**Task prompt:** Tally every line below where "message" appears, then report the total alone.

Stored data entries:

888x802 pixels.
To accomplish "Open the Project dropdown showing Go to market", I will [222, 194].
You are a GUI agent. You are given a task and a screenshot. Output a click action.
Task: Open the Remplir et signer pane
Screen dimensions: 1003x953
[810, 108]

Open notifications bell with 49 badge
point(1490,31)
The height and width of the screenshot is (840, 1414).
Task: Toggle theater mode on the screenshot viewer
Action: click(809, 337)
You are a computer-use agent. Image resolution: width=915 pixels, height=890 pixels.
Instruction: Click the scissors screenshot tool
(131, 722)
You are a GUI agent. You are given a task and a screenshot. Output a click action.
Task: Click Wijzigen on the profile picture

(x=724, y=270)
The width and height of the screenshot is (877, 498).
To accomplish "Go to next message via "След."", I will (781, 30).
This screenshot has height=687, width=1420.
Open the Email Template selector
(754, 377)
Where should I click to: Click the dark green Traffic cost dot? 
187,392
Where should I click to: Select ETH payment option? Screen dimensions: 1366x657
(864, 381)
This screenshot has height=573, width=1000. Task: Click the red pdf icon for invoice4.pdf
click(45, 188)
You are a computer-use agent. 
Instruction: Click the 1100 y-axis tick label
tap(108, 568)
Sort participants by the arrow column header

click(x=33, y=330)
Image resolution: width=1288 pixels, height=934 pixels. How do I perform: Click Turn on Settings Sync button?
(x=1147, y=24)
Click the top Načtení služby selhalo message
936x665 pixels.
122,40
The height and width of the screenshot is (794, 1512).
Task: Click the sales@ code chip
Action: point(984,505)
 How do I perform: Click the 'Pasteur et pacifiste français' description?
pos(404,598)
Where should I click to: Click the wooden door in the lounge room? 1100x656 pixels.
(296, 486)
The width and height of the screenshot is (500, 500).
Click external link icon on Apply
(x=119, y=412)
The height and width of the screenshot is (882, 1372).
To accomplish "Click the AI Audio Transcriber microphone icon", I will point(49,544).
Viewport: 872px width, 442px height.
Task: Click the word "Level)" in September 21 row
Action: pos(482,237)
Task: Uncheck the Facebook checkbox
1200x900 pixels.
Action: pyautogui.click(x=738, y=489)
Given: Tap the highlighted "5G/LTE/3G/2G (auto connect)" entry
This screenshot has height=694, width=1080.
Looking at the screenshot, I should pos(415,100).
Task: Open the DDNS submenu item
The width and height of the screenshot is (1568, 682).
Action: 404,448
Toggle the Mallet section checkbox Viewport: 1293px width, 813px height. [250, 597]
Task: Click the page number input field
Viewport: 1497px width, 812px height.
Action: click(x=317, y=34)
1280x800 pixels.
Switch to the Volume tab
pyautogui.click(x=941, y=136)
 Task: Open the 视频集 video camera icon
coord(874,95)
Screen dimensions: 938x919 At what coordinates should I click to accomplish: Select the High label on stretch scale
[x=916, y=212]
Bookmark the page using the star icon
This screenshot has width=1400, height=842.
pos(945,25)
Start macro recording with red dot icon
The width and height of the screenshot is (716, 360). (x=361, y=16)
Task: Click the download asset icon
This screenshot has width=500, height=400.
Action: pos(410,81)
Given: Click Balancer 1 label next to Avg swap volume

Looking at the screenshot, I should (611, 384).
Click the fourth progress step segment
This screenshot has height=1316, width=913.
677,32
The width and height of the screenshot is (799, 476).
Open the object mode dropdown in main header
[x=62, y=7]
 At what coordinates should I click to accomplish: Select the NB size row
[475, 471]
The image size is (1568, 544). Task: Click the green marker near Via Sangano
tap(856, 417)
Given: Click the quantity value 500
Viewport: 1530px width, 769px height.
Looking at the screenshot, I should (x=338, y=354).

**Answer space:** 2